Collected data:
★ ★ ★ ★ ★

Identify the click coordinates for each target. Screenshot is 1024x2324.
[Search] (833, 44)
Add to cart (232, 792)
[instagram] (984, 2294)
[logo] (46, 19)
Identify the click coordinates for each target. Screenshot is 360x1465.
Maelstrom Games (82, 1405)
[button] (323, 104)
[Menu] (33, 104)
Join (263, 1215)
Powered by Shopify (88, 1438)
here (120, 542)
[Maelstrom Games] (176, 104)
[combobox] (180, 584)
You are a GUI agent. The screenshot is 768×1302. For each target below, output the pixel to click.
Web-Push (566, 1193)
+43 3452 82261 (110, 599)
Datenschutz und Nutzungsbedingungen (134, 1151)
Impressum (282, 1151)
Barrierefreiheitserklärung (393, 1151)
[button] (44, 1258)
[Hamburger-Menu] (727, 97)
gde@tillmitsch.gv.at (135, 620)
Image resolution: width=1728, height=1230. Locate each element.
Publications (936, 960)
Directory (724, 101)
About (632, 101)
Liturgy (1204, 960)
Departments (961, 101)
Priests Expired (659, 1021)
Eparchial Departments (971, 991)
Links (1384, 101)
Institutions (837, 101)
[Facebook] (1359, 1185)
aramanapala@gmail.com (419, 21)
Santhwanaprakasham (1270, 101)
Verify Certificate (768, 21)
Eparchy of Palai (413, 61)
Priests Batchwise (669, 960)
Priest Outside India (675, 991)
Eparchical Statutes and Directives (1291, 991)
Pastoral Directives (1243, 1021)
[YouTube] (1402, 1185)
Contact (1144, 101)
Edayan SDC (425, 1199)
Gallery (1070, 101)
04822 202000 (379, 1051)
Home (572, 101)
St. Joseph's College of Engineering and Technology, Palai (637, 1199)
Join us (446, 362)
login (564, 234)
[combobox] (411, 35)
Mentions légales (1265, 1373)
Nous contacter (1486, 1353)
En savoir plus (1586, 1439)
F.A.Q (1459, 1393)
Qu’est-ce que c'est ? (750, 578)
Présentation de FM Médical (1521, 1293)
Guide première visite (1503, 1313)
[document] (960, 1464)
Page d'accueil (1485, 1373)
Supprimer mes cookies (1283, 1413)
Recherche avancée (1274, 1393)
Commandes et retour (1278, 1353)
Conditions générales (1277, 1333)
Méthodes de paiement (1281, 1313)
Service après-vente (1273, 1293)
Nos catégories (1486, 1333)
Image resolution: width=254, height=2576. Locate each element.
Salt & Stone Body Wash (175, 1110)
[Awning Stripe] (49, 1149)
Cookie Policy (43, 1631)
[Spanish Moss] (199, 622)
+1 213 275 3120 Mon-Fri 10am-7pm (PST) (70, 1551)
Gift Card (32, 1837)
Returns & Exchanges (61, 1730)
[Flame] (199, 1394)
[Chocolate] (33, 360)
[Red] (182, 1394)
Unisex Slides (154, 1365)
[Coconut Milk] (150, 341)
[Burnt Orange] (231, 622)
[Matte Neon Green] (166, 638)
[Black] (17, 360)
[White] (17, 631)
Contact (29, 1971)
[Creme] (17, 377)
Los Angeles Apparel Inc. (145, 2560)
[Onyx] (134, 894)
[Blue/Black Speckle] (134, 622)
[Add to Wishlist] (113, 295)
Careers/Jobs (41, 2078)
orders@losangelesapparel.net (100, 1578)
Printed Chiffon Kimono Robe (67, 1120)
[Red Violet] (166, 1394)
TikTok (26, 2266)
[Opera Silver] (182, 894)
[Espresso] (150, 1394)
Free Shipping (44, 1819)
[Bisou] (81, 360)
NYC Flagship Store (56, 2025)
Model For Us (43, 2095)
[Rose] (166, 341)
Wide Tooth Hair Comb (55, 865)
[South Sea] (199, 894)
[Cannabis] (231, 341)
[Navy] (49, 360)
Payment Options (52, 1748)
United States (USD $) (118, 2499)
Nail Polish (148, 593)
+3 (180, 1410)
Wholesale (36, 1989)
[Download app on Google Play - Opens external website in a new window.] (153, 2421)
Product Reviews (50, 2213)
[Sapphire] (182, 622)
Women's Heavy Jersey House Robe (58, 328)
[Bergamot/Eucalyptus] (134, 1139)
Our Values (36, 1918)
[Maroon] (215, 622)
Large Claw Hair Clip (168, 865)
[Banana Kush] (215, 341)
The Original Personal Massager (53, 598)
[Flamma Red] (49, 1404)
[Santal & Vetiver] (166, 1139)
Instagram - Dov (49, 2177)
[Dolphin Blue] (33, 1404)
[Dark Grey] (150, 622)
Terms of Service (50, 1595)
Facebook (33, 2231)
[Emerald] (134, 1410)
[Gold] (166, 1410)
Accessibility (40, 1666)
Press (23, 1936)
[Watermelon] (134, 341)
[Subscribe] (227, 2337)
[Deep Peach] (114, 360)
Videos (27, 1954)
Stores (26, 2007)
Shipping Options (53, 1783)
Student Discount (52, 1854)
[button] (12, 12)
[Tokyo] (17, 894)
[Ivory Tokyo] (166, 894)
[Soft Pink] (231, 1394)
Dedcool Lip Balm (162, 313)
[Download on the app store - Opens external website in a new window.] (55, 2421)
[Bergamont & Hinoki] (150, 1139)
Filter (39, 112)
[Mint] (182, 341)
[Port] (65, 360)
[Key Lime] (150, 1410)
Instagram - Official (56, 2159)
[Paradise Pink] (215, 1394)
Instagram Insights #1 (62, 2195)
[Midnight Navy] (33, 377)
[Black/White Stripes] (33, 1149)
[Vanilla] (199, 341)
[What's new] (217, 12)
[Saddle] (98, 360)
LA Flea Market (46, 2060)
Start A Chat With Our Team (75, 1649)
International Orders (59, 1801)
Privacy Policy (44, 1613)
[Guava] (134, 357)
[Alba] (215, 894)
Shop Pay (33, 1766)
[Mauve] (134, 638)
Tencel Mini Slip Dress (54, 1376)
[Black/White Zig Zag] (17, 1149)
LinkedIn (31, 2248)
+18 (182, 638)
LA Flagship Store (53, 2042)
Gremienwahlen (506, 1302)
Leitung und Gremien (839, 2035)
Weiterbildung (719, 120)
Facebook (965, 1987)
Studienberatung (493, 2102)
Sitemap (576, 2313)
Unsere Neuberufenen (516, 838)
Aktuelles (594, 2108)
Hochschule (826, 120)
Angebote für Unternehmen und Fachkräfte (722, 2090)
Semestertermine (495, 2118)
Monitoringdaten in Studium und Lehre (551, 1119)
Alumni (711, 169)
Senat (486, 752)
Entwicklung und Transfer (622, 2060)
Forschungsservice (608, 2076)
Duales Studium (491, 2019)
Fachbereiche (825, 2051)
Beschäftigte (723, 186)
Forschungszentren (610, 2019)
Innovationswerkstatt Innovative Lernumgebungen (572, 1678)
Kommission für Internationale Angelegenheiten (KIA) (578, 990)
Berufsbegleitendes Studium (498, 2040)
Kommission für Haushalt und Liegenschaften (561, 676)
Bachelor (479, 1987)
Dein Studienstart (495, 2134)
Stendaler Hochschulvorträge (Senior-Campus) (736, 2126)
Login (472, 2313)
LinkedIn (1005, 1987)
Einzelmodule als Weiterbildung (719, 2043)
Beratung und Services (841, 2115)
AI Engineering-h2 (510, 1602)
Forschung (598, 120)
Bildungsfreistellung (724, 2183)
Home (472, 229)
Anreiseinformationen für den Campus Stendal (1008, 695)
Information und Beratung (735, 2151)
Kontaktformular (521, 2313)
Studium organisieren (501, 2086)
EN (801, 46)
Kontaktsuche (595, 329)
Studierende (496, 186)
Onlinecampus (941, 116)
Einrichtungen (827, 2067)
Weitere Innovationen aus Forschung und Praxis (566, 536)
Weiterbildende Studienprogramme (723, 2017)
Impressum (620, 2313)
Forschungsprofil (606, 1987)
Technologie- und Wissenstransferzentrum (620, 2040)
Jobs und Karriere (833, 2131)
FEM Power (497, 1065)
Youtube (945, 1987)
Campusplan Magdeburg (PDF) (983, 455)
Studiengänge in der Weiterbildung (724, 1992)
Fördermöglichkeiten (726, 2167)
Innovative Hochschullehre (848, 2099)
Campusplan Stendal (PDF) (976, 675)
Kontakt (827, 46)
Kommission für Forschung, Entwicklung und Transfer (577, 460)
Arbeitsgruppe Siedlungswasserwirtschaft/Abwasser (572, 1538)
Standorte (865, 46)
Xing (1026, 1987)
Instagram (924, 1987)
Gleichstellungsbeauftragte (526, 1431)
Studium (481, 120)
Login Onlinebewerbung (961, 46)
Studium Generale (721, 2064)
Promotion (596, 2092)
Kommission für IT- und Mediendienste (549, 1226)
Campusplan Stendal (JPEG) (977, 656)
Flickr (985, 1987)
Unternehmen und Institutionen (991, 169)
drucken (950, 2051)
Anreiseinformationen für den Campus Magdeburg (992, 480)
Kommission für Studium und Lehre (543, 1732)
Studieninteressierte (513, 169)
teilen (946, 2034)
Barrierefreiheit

★ ★ ★ ★ ★

## [Problem to work on]
What you give back should be exactly the lines of the data above from the line with "Beschäftigte (723, 186)" through the line with "Bachelor (479, 1987)", both of those included, and nothing more.

## [Answer section]
Beschäftigte (723, 186)
Forschungszentren (610, 2019)
Innovationswerkstatt Innovative Lernumgebungen (572, 1678)
Kommission für Internationale Angelegenheiten (KIA) (578, 990)
Berufsbegleitendes Studium (498, 2040)
Kommission für Haushalt und Liegenschaften (561, 676)
Bachelor (479, 1987)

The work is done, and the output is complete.